Dead Boss is a comedic mystery that finds overachiever Helen Stephens, who is wrongfully convicted of murdering her boss and is forced to rely on her train wreck of a sister to prove her innocence.

Previously cast in these roles? There's 30 Rock's Jane Krakowski in the lead role of Helen Stephens, and Amy Sedaris has been tapped to be one of Helen's "nosy, fault-finding co-workers and the gatekeeper to their boss. There's more, but those are the ones who are already very noted and respected comedy actors, and Dratch is the perfect addition to a group like that. For her part, she'll be playing "Christine, Helen’s cellmate, a sunny but emotionally needy arsonist who will help Helen out of anything, except prison."

Sounds like someone was inspired by Orange is the New Black.

Fox seems to be making pretty solid decisions these days when it comes to their comedy lineup — they've pretty much stolen the mantel of Great Place Where Comedies go from the long-fumbling NBC, in part by noting the mistakes NBC's been making these past few years and taking the opposite approach. Examples? Well, when Mindy Kaling pitched The Mindy Project to NBC and they turned it down, she went to Fox instead. When Saturday Night Live writer John Mulaney (marked by many as one of the next household names of comedy) set up his sitcom Mulaney over at NBC they scrapped the project; Fox picked it up instead, and it's already on its fall lineup.

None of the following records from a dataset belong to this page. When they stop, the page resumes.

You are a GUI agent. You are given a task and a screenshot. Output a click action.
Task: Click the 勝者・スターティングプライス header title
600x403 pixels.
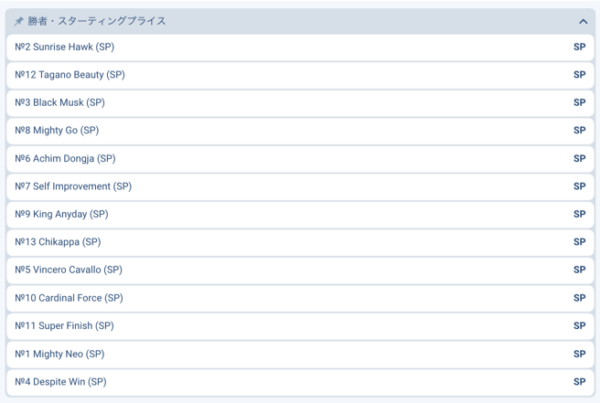(x=97, y=21)
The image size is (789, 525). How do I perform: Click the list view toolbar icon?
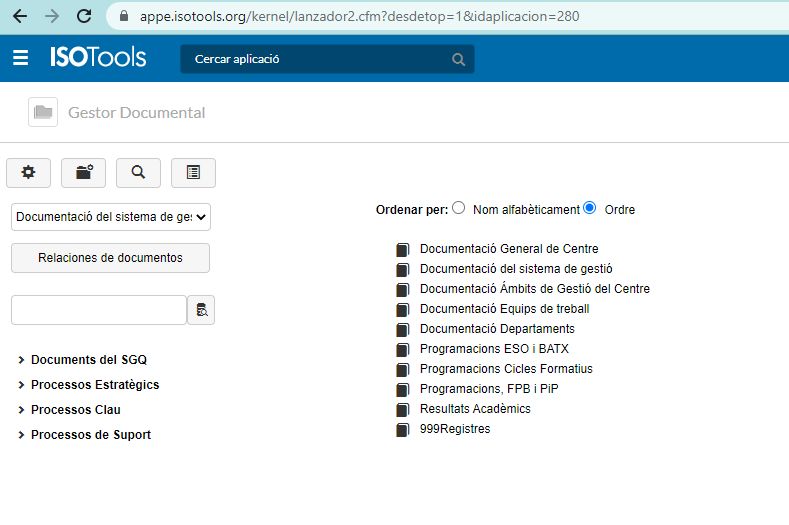pyautogui.click(x=193, y=173)
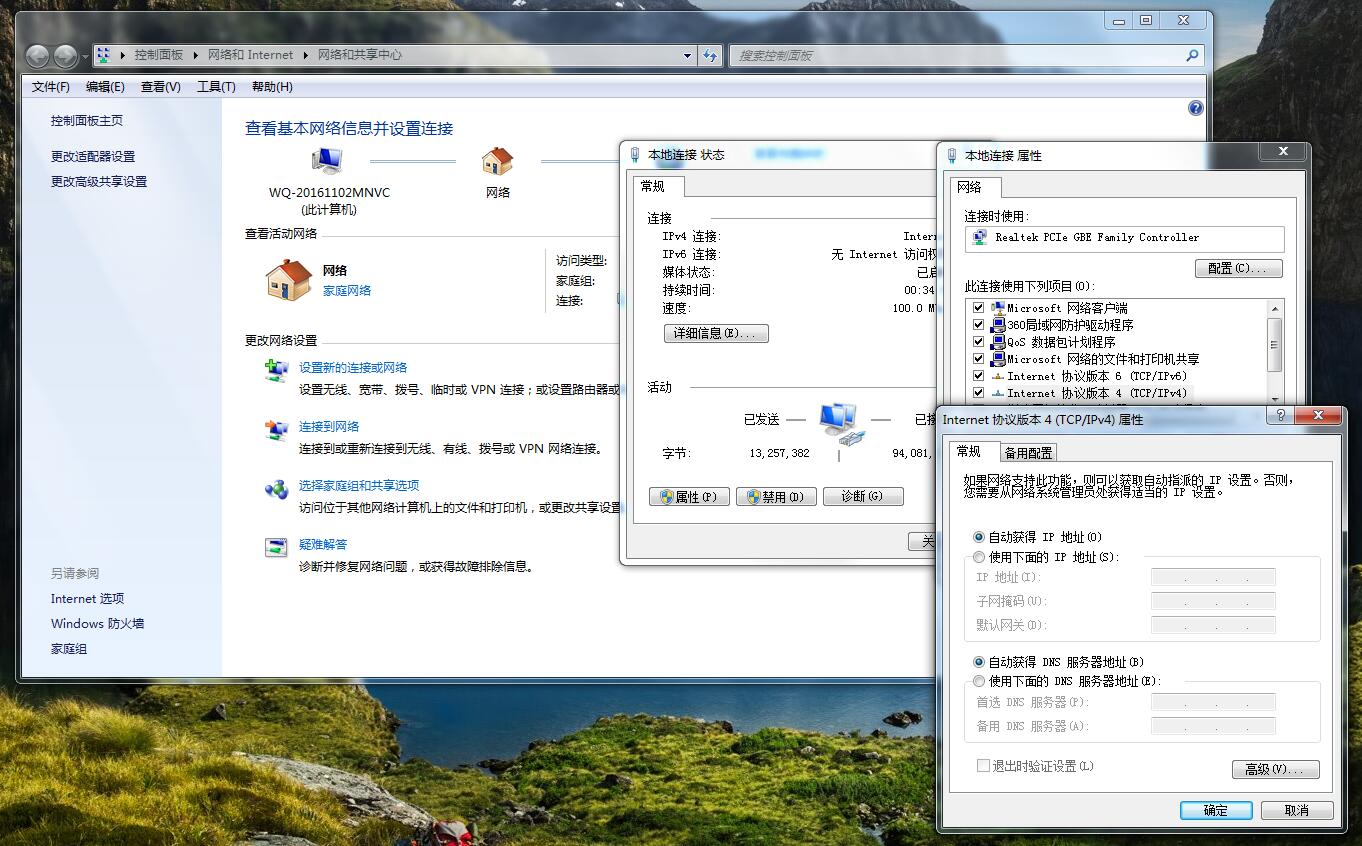Viewport: 1362px width, 846px height.
Task: Select 使用下面的 IP 地址 radio button
Action: pos(979,557)
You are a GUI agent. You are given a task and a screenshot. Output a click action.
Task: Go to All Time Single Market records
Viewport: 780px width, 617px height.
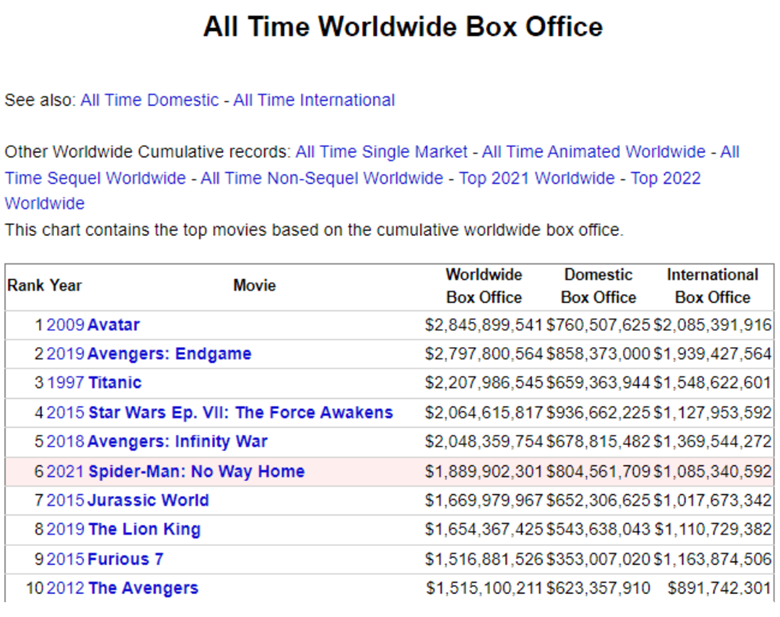(381, 152)
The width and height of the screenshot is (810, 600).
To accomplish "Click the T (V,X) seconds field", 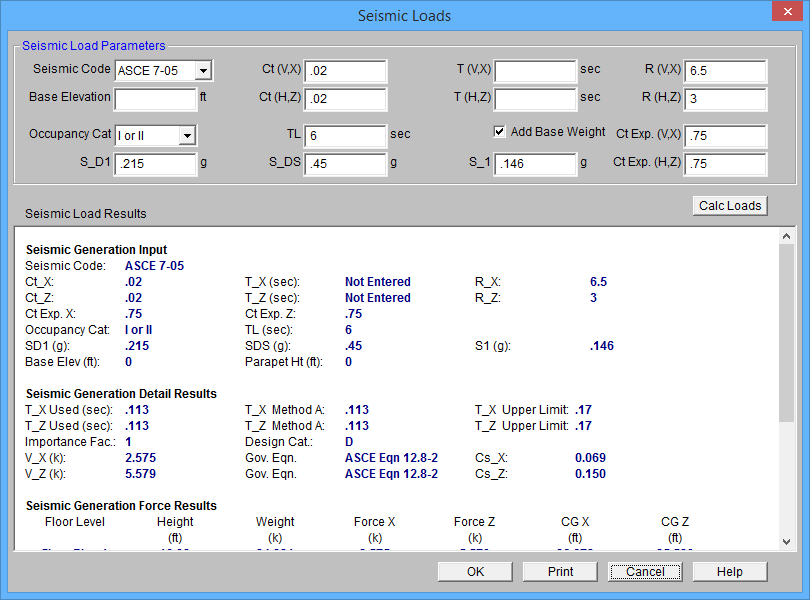I will coord(535,72).
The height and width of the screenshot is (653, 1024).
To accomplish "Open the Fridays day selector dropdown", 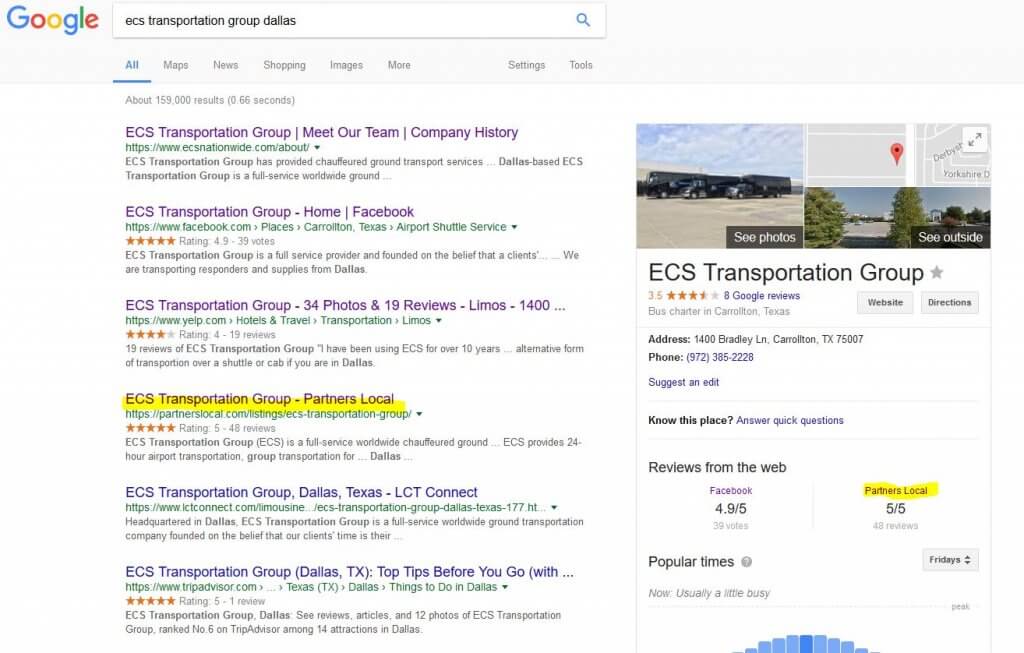I will click(x=949, y=560).
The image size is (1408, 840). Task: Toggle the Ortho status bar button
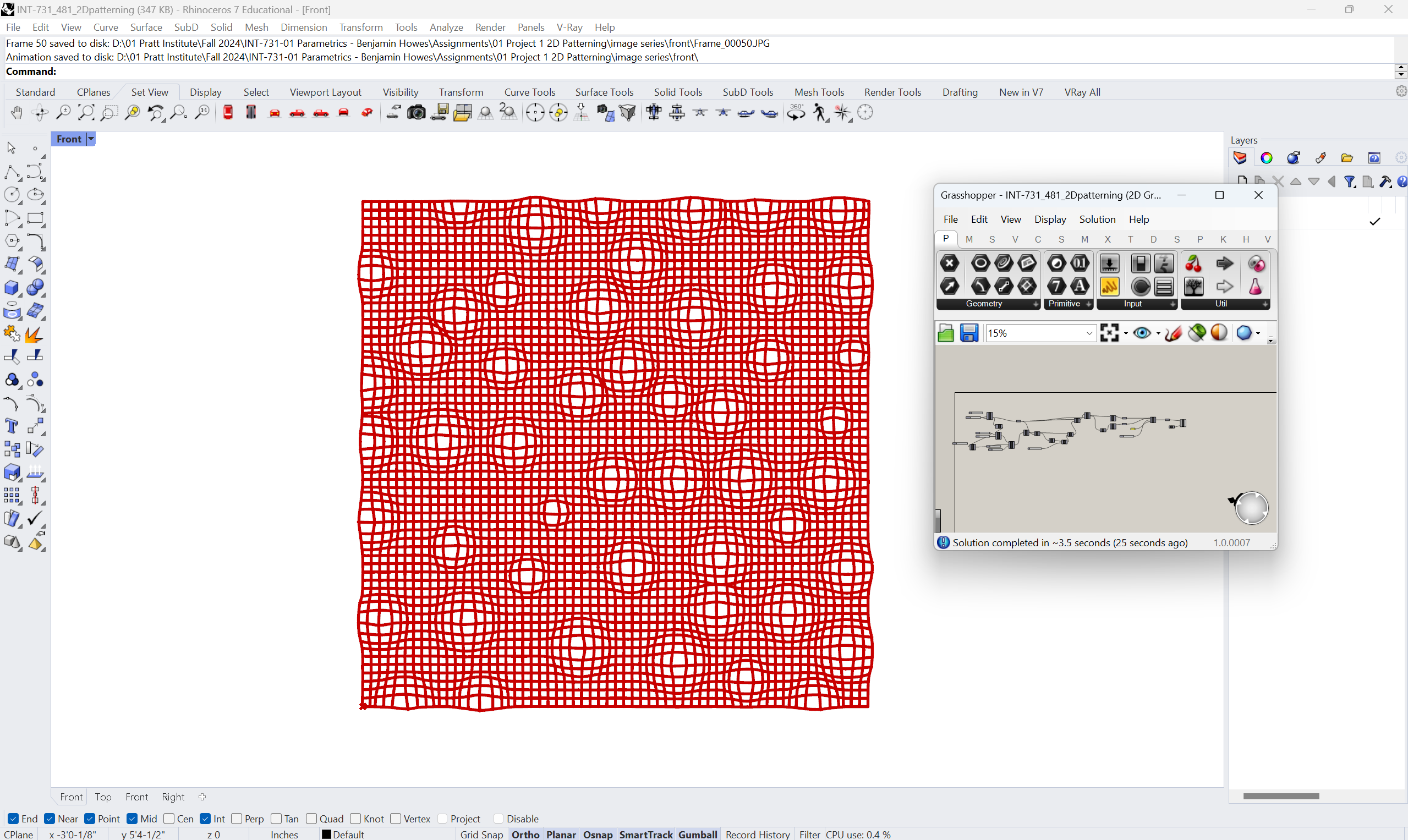click(x=525, y=834)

As Vulture noted recently, the shrinking sitcom ratings that have been terrifying networks like NBC for years may just be the best thing for fostering smart, relatively niche comedies that leave people wanting more (The Mindy Project, New Girl), as opposed to ones that simply settle for trying to re-harness the blockbuster ratings of yesteryear (The Michael J. Fox Show). Fox seems to understand this to a certain degree, renewing Mindy Project (they seem to understand Kaling is to them now the same kind of voice Tina Fey was for early 30 Rock, and a face worth keeping around despite the ratings) and fostering shows that put great voices in comedy center stage. Rachel Dratch is one of those great comedy voices, and with the rest of that ensemble, Fox seems to be setting up something that could really cement them as the place to be.